Renting time
Time our most valuable commodity
With an unknown expiry date
So what is your time worth trading for?
The expenditure for reward is the value determination
Rarely does the negotiation reach this degree
Instead the lucky ones hang this degree
Displaying how fortunate they were
To have this time to spend
Should not this commercial exchange
At least afford time to live well
With a roof, a meal and in good spirits
And do not forget that time
Should not be exchanged for suffering
It is just a short-term rental
Which should be returned by good care
Never to be enslaved by denial of dignity
-Camille Delaquise
This poem appears in Behind the Facade, Camille’s debut contemporary poetry collection. Renting time speaks to the moral value of labour and life itself — questioning a world in which human time is traded without guaranteeing dignity, care or the basic means to live well.

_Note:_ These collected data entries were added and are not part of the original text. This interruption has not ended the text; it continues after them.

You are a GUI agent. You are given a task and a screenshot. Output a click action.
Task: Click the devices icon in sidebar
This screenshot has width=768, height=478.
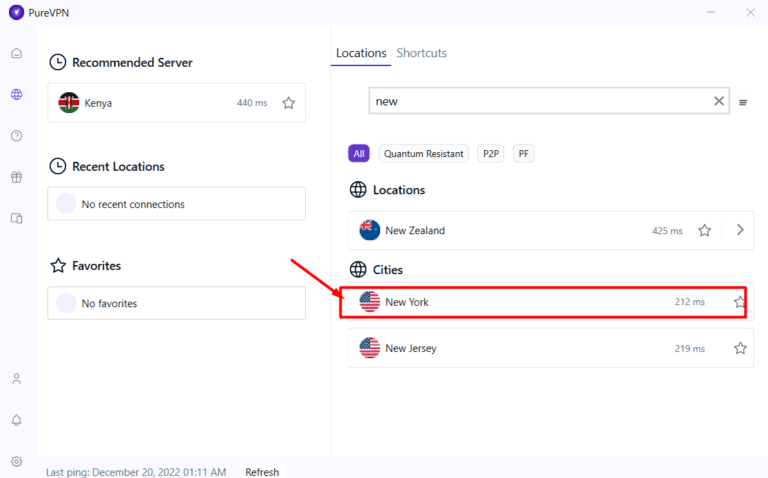(16, 218)
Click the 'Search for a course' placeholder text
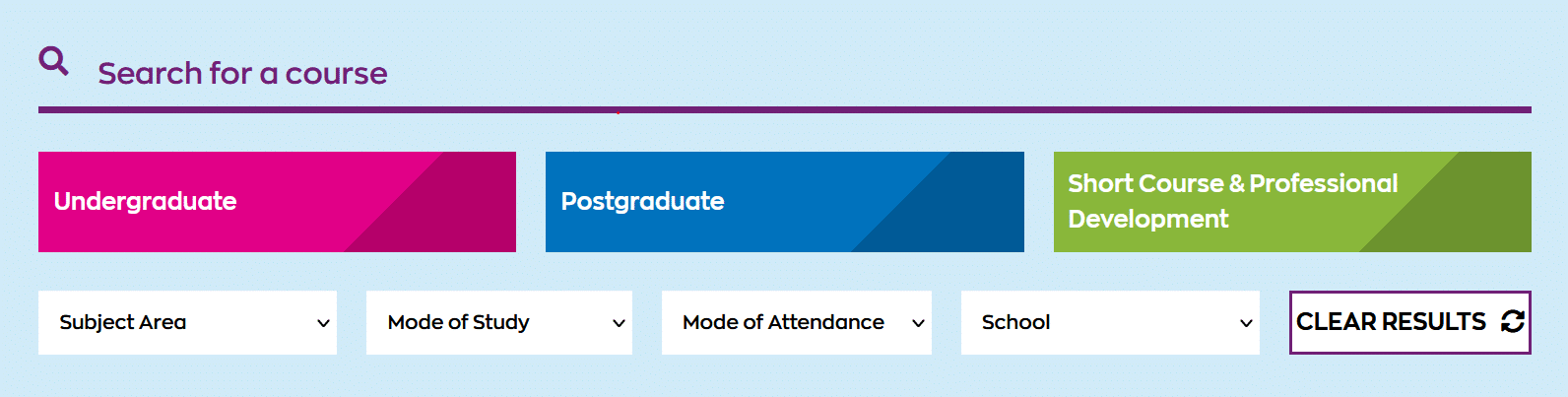 [242, 73]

I am saddened to have grown
I wish I could be that child again
The one that believed good prevails
Even though it was the same one
that learnt it was not so
Bring back Santa Claus
with his good cheer
For the one that rewards good deeds
is the one I can revere
But he was no more real
than the good deeds appeal
For now I have to know this burden
but what to do with it I do not know?
I have never learnt to live well
in this ‘cruel world’ and now I am delayed
I wonder about those who do,
and who was their teacher?
Are these the ‘growing pains’
they so casually speak of?
If so spare me this pain
for I cannot bare to become
the monster under the bed
-Camille Delaquise
This poem appears in Behind the Facade, Camille’s debut contemporary poetry collection. I am saddened to have grown speaks to the grief of innocence lost — mourning the painful transition from childhood faith to adult moral awareness, while resisting the hardening that cruelty so often demands.
This poem is available as a contemporary poetry print on textured recycled card.
The day has passed me by (not to try)
In the years that have passed by
Time always seemed to be behind
At 15 I was too old to try
At 30 I was just old
Now the time really does go by
Without regard for what you do
Passing by lost opportunities
On a slideshow of what could have been
‘Walk don’t run’ your time is now
In the only present moment that matters
These are ‘The Good Old Days’,
Even when they’re not
This is the day that passed by without regret
-Camille Delaquise
This poem appears in Behind the Facade, Camille’s debut contemporary poetry collection. The day has passed me by (not to try) speaks to the fragile relationship between time, regret and self-permission — reminding us that life is not recovered through nostalgia, but inhabited through the courage to meet the present as it is.
This poem is available as a contemporary poetry print on textured recycled card.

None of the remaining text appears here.